--- DOCUMENT SECTION Enclosed Below ---

As a company’s presence in a foreign nation evolves, its legal needs evolve as well. Initially, it may need a real estate lawyer, but once it builds a manufacturing plant, that plant needs to be staffed, and the company may need an employment lawyer, Merklinger says.

Similarly, when dealing with foreign officials, anti-bribery laws are often different in each nation. “What is culturally acceptable in one country could land you in jail in the United States or the United Kingdom,” Merklinger says.

Freyre notes that in Cuba, “The issue of bribery is very low down on the scale of risk.” It is “far lower” of a risk than in Venezuela, which he described as “profoundly corrupt.” But it is noteworthy that almost everyone that U.S. businesses interact with in Cuba will be a “public official,” he says. That could be important as far as the Foreign Corrupt Practices Act is concerned.

In addition, there have been many mergers and acquisitions in the past year, according to ACC survey results. Merklinger says that leads to a company thinking more “globally.” M&A activity may also mean that the acquiring company will get a business with an existing legal department. The company will then have to decide whether to keep these employees or reduce the staff.

There is also the more practical concern of cost. When considering alternative fee arrangements vs. traditional hourly billing for the use of law firms, a recent ACC survey revealed that general counsel in many foreign nations are more likely to use alternative options than their colleagues in the United States, Merklinger says.

The big picture

When looking at the big picture, A. Douglas Melamed, a professor at Stanford Law School and former general counsel at Intel, compares the in-house legal department to a primary-care or family-practice physician. It provides primary-care law, just like a doctor would give primary care to a patient. If there is a legal matter that needs the attention of a specialized outside lawyer, it acts as an interphase, just like a primary-care doctor would with a specialized doctor, such as a cardiologist.

--- End of Enclosed DOCUMENT SECTION ---

# WHAT TO PRODUCE
Could you transcribe the excerpt on corporate legal needs abroad in full, word for word?

--- MATERIAL PROVIDED Enclosed Below ---

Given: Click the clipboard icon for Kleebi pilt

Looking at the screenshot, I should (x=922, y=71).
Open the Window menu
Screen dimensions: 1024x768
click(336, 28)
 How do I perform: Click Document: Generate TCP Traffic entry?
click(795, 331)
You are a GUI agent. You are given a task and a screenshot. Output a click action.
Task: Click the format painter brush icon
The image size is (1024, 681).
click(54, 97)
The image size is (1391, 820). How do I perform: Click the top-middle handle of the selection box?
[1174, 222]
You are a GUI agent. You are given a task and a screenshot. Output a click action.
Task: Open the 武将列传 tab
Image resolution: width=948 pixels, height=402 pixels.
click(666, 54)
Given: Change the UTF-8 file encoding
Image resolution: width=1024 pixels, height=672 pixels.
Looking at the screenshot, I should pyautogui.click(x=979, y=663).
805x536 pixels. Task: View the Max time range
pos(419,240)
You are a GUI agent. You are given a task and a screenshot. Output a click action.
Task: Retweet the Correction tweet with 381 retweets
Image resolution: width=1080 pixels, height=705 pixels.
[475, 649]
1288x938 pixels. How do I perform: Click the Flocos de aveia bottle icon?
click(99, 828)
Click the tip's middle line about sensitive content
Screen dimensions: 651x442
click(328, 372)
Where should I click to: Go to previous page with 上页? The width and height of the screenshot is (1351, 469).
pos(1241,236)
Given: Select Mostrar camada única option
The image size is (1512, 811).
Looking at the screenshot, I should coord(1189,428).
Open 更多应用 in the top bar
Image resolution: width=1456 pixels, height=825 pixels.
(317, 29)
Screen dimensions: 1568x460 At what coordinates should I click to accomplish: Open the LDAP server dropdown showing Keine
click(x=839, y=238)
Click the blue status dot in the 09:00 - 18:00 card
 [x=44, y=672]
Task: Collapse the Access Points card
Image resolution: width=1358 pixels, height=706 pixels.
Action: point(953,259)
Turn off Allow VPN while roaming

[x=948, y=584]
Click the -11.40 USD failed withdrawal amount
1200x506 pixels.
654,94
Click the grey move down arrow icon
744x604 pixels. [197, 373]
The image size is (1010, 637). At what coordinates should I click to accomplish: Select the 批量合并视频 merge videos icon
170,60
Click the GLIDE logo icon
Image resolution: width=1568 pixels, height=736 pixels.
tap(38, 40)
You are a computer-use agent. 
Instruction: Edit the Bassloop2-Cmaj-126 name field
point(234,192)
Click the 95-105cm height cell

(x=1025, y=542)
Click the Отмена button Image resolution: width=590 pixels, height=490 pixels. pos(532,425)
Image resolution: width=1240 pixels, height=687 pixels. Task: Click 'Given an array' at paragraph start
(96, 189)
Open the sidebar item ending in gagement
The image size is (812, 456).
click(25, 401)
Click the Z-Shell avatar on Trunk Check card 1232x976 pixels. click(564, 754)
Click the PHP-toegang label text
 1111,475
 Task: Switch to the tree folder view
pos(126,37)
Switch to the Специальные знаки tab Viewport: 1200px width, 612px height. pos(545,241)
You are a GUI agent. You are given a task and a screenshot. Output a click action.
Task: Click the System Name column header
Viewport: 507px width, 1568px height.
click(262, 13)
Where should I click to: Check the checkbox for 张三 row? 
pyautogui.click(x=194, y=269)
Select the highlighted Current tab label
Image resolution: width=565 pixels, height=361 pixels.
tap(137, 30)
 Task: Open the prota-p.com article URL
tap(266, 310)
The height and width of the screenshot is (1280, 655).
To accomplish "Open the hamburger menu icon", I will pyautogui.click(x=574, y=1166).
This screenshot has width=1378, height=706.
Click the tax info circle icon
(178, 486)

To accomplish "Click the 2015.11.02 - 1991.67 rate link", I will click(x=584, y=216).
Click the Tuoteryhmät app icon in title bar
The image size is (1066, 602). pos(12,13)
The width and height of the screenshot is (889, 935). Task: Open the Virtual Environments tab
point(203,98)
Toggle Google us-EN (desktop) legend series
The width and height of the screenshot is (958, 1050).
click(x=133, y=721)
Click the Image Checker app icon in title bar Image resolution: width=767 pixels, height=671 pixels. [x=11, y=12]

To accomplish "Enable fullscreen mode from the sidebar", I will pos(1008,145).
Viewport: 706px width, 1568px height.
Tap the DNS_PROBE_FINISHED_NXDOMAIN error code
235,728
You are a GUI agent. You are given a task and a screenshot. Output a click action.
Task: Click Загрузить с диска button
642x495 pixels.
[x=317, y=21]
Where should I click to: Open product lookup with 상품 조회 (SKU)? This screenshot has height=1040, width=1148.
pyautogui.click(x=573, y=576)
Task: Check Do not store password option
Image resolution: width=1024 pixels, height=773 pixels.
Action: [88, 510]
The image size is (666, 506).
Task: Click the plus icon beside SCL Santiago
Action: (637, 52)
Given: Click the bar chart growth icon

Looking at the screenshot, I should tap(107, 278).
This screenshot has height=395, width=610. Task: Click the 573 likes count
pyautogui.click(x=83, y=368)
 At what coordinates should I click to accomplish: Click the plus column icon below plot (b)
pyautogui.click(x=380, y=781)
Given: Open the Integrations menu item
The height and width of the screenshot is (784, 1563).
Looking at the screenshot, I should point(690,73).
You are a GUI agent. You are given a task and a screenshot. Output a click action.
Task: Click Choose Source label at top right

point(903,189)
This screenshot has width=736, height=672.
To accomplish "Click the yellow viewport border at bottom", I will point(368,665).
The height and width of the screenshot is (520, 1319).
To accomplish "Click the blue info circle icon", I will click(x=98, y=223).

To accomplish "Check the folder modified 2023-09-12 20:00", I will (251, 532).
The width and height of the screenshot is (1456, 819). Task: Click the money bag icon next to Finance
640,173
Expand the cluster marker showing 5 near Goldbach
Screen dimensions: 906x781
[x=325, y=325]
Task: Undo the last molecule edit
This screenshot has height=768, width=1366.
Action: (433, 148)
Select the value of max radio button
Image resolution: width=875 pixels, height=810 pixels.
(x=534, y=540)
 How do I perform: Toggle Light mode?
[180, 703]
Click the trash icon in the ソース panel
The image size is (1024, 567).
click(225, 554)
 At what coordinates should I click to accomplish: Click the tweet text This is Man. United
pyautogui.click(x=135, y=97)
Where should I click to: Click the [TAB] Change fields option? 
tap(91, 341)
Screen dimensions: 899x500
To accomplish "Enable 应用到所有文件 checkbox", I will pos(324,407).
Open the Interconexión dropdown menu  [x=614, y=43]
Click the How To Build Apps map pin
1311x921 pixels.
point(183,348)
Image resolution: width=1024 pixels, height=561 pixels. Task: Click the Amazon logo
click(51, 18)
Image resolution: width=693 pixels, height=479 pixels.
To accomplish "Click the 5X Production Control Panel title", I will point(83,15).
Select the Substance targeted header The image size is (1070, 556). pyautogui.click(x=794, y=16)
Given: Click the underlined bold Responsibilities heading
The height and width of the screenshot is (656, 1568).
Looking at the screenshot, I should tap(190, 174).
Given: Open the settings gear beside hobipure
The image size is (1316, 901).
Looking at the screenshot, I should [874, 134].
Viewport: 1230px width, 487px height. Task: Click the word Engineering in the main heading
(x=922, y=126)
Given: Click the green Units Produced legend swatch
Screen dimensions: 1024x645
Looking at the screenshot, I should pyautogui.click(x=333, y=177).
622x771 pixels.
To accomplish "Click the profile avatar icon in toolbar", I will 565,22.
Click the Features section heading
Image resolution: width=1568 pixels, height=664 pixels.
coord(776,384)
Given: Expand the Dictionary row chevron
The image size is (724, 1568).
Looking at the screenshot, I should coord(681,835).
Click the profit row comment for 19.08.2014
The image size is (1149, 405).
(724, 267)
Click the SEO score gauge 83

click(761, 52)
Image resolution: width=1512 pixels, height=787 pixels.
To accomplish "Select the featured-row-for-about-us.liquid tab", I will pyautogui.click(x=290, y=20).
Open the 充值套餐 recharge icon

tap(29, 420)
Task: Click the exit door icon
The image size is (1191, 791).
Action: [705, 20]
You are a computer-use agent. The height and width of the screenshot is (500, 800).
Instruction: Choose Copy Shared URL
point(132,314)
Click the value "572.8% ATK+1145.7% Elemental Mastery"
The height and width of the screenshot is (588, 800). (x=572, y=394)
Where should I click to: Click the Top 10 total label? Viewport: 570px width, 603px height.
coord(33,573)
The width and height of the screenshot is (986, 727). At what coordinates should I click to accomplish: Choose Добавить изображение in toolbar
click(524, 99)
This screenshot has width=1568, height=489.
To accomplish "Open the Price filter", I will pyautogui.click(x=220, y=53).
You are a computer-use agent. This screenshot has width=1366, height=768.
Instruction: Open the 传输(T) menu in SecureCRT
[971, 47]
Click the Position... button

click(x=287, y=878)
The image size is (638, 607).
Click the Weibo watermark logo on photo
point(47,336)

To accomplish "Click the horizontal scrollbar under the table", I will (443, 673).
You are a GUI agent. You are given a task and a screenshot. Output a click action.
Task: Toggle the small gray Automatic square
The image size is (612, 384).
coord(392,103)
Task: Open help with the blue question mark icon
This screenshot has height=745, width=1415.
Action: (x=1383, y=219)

--- End of Enclosed MATERIAL PROVIDED ---

# RESPONSE AREA
As a company’s presence in a foreign nation evolves, its legal needs evolve as well. Initially, it may need a real estate lawyer, but once it builds a manufacturing plant, that plant needs to be staffed, and the company may need an employment lawyer, Merklinger says.

Similarly, when dealing with foreign officials, anti-bribery laws are often different in each nation. “What is culturally acceptable in one country could land you in jail in the United States or the United Kingdom,” Merklinger says.

Freyre notes that in Cuba, “The issue of bribery is very low down on the scale of risk.” It is “far lower” of a risk than in Venezuela, which he described as “profoundly corrupt.” But it is noteworthy that almost everyone that U.S. businesses interact with in Cuba will be a “public official,” he says. That could be important as far as the Foreign Corrupt Practices Act is concerned.

In addition, there have been many mergers and acquisitions in the past year, according to ACC survey results. Merklinger says that leads to a company thinking more “globally.” M&A activity may also mean that the acquiring company will get a business with an existing legal department. The company will then have to decide whether to keep these employees or reduce the staff.

There is also the more practical concern of cost. When considering alternative fee arrangements vs. traditional hourly billing for the use of law firms, a recent ACC survey revealed that general counsel in many foreign nations are more likely to use alternative options than their colleagues in the United States, Merklinger says.

The big picture

When looking at the big picture, A. Douglas Melamed, a professor at Stanford Law School and former general counsel at Intel, compares the in-house legal department to a primary-care or family-practice physician. It provides primary-care law, just like a doctor would give primary care to a patient. If there is a legal matter that needs the attention of a specialized outside lawyer, it acts as an interphase, just like a primary-care doctor would with a specialized doctor, such as a cardiologist.